# Hacking a SIR-S4080R



## jaquer (May 25, 2011)

Hi. I'm late to the party, but I am interested on repairing/hacking a SIR-S4080R receiver with a dead HD. I posted what I think are the steps to follow on another thread (can't link it due to low post count), but I'm going to repost here to hopefully get the right eyeballs.

So far, it seems to me like the easiest way to get this going is gonna be to get a copy of InstantCake and the LBA48 CD from DVRUpgrade. I was planning on using The Zipper to help me build the proper boot CD to install and hack the image, but I already have some questions at this (early) stage.

I'm not sure which version of superpatch I should use. Seems that Superpatch-67all should work, but there's also the apparently superior tvapppatch.tcl script. Will that work with The Zipper?

If you read my original thread, apparently there's also a second, more hands-on way of performing the hack. Does anybody have any input on whether it makes sense to go that route?

Your input is greatly appreciated.


----------



## jaquer (May 25, 2011)

So, obviously the "scene" is dead nowadays. Still, there's is _a lot_ of information out there. It only took me four weeks, but I was able to figure out how to revive my TiVo and hack it in the process. 

I'm gonna post a kind of log of what I've done so far in hopes that it helps someone in a similar situation in the future.

First off, some Linux knowledge is definitely a huge plus. TiVo runs Linux and therefore a lot of the concepts/tasks are much easier to grasp when one's familiar with Linux.

Also, I was able to gather most of the knowledge regarding how to hack the TiVo from step-by-step guides such as this one, and this one, and this one. While the information on some of these pages is outdated, I was still able to figure out the right path based on a combination of the information on them, and a lot of Googling.

OK, on to the details.

First off, since my unit was dead, and I didn't want to risk messing up my other (working) unit, I had to obtain a disk image. I know I could have just paid for the InstantCake image, but I didn't feel this was worth the investment when it seemed there was "free" (other than time) ways to go about it.

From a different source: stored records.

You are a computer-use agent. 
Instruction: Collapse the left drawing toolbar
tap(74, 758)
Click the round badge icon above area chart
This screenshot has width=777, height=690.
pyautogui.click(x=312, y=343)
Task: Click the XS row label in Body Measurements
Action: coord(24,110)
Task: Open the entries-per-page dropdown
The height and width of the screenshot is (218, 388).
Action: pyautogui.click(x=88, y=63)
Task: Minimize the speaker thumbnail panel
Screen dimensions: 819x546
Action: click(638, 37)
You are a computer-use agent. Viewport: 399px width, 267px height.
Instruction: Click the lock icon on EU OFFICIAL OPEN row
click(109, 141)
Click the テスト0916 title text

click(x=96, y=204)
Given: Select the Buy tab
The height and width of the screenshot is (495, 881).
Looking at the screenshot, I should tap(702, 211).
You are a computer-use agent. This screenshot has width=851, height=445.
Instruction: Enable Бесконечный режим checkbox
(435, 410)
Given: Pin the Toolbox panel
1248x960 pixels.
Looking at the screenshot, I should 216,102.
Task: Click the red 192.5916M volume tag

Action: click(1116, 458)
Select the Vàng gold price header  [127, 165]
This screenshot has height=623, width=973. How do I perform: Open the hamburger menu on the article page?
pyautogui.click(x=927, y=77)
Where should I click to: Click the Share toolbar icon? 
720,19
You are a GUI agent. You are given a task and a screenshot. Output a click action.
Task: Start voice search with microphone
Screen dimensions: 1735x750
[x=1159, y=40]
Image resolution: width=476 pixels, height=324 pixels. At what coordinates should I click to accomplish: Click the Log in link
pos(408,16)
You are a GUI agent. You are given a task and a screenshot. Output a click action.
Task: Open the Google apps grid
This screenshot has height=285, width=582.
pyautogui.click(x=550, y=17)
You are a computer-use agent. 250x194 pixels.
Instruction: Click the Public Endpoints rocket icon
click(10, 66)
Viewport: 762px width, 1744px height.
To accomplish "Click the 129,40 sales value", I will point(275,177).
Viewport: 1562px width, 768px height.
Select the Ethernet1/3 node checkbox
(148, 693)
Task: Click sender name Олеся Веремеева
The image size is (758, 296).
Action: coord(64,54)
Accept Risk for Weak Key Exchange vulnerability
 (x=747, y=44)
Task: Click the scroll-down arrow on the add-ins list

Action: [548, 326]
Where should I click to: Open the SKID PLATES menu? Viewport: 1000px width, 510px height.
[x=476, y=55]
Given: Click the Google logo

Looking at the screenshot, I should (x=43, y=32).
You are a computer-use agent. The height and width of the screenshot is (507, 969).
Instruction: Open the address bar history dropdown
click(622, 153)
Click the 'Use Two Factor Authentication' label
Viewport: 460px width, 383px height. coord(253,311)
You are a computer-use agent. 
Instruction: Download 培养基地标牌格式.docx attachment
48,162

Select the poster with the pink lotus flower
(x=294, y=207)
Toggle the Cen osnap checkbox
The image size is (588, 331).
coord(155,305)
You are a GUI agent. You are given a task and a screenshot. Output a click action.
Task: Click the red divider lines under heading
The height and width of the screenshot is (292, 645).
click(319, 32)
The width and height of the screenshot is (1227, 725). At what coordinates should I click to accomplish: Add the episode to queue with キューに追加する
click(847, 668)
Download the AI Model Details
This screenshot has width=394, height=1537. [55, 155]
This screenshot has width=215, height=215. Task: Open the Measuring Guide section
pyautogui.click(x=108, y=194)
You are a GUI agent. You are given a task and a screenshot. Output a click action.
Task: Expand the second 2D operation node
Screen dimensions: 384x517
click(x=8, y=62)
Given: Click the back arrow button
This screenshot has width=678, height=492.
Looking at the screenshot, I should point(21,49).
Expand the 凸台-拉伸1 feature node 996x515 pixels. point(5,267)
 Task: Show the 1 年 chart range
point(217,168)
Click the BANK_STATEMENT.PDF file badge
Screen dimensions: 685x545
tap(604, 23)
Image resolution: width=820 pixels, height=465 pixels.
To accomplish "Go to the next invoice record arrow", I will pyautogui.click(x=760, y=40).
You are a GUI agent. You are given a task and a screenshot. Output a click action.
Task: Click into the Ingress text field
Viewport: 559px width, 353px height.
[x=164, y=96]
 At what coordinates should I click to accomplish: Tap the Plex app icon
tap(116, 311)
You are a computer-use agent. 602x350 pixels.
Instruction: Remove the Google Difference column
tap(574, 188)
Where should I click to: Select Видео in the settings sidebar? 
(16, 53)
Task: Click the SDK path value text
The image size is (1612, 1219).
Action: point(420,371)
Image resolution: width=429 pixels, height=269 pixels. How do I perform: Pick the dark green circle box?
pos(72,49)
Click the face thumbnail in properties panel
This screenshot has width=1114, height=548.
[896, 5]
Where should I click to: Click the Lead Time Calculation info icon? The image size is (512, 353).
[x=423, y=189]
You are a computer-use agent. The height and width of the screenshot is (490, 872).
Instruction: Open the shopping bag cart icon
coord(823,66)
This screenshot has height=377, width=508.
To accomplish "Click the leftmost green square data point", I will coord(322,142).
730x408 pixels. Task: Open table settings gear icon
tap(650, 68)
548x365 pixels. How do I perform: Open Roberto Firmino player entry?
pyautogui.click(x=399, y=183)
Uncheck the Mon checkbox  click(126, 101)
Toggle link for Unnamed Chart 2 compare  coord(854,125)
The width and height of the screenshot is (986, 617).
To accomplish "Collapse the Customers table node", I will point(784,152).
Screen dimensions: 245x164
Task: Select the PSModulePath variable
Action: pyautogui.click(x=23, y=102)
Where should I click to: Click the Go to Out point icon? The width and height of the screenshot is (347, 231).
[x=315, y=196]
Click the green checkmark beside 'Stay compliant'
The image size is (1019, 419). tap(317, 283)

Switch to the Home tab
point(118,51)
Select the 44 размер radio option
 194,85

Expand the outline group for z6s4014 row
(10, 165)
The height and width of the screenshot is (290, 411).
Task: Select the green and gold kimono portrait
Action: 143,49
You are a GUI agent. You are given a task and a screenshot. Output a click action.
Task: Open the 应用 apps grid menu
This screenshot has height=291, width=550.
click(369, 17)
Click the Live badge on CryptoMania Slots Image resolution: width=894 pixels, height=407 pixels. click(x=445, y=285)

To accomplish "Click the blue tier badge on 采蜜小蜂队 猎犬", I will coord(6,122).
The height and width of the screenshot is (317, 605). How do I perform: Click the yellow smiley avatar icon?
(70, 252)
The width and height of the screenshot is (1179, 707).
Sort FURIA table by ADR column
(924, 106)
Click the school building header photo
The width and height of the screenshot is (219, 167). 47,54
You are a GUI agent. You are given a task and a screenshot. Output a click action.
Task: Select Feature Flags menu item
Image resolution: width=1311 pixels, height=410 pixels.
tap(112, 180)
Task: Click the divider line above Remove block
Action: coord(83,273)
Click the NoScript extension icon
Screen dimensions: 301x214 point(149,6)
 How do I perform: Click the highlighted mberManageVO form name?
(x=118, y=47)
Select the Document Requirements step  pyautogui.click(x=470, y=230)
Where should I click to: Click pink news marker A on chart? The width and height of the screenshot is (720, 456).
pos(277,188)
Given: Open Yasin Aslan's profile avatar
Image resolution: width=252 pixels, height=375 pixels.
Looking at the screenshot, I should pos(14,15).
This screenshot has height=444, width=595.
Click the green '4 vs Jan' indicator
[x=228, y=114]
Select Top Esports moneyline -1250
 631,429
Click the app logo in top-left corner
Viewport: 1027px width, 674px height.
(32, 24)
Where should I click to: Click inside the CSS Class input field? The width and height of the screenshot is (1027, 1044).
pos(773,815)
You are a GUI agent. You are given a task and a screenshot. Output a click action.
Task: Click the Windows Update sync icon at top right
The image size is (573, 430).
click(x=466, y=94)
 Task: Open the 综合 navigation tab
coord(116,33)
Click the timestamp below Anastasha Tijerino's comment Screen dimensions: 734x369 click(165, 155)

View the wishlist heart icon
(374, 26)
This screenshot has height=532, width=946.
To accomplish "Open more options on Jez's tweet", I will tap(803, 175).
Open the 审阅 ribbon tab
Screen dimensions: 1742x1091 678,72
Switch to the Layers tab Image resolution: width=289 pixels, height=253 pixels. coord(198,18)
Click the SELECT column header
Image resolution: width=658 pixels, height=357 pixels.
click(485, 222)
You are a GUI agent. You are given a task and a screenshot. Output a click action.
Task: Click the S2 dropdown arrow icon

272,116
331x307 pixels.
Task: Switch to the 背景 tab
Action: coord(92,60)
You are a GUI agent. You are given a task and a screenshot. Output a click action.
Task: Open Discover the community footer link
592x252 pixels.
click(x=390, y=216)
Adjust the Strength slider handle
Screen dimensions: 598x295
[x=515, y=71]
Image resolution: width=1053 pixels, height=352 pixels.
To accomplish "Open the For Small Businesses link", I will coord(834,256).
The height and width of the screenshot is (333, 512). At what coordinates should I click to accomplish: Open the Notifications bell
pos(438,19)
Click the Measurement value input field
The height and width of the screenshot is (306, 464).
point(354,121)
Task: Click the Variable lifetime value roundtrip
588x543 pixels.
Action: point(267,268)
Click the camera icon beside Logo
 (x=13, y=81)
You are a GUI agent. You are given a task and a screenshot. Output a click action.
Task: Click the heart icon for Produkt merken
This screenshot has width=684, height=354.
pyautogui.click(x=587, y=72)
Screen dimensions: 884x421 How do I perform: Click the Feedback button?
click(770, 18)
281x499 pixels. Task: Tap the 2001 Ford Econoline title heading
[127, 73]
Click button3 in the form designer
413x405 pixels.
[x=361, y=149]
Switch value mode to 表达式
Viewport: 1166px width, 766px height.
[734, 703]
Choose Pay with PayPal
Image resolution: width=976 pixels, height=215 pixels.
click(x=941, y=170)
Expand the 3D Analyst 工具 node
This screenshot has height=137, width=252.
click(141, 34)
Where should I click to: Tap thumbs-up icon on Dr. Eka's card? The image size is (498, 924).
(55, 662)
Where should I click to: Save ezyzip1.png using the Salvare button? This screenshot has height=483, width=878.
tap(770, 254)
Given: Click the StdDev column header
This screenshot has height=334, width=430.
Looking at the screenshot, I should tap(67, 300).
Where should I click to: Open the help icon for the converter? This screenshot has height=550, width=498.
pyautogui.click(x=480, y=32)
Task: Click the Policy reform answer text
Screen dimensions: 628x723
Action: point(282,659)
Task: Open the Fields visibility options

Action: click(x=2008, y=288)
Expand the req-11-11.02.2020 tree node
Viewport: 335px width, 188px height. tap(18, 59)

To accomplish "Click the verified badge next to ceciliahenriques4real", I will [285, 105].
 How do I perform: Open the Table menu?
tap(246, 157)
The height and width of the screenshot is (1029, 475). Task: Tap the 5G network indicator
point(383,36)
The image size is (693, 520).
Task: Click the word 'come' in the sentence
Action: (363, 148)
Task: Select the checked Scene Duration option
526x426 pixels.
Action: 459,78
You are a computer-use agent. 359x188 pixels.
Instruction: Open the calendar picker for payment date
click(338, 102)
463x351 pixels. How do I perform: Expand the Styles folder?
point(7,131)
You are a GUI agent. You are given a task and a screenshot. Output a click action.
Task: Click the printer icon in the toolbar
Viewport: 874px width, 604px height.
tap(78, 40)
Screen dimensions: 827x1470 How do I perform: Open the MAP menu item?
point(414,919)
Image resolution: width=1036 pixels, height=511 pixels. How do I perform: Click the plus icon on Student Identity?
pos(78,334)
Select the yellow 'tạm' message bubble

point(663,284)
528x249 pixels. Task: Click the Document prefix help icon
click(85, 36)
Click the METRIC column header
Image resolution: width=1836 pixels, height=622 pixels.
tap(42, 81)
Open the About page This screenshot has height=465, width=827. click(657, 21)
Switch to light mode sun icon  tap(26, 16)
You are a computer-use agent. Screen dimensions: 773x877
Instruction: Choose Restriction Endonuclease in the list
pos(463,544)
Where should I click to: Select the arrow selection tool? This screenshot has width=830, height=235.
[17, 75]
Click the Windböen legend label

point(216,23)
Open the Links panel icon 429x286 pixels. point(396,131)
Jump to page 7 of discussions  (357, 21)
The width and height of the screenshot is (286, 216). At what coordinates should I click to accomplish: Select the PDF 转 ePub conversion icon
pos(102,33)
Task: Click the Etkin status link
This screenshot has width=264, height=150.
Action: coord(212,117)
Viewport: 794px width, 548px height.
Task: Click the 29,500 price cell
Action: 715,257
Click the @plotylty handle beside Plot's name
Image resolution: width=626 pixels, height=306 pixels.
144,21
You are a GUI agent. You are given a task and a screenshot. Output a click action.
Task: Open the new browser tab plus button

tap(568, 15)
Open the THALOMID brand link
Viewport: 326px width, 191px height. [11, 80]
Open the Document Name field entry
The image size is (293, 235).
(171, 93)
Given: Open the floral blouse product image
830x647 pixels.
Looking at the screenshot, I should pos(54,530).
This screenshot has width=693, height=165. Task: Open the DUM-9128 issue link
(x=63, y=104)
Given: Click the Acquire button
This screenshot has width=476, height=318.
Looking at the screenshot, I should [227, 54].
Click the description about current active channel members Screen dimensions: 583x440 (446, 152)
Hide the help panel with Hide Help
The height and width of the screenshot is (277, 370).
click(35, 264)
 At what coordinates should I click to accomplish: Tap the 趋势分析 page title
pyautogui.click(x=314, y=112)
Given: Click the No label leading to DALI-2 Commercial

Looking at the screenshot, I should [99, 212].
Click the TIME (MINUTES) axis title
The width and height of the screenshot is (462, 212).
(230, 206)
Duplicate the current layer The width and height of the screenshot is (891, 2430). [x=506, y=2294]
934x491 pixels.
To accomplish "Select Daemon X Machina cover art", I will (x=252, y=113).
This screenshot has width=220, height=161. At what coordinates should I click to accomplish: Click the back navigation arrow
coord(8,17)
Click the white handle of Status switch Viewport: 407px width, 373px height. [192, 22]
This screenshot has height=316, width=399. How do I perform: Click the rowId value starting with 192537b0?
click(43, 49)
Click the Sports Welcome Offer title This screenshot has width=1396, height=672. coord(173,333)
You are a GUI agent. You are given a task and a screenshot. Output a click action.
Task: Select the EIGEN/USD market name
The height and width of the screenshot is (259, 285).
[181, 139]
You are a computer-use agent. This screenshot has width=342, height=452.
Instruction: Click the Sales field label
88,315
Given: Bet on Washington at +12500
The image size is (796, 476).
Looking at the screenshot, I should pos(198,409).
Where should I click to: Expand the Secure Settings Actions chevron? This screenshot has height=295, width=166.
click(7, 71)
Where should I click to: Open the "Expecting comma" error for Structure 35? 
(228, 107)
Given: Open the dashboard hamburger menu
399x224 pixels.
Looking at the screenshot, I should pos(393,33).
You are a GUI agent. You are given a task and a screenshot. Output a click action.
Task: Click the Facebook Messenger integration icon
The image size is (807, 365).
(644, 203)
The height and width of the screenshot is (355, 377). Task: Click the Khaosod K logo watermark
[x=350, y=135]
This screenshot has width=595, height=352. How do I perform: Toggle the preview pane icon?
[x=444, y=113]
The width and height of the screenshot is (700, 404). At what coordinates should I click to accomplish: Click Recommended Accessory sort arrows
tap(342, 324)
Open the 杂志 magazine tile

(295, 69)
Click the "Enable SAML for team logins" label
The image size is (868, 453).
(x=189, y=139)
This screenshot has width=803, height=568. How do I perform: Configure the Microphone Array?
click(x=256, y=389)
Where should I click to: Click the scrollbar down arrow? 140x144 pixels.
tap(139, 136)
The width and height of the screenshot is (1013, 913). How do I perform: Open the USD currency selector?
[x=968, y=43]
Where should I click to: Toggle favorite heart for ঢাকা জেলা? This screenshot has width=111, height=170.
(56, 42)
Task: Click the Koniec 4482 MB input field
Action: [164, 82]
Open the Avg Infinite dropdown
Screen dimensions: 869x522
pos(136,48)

I ended up finding the "62a-minimal.mfs" image on page 97 of the "Backup image and slice begging thread" of DDB.

Next up was getting a boot CD with the tools necessary. Again, there's the DVRupgrade route, but "mfslive-1.4.iso" from mfslive.org had most of what I needed.

In order to run non-authorized binaries, I had to hack a kernel, using killhdinitrd. There's places out there where one can get virgin kernels as well. I won't link them since I'm not sure it's allowed. I found "tivo kernel 3.1.5" around the net. I downloaded that and saved it to a flash drive along with killhdinitrd.

I then hooked up an old 200GB drive I had laying around to my computer. Since I didn't want to deal with opening the case, I just used a USB adapter. When booting the MFSLive CD, my drive was detected as /dev/sde.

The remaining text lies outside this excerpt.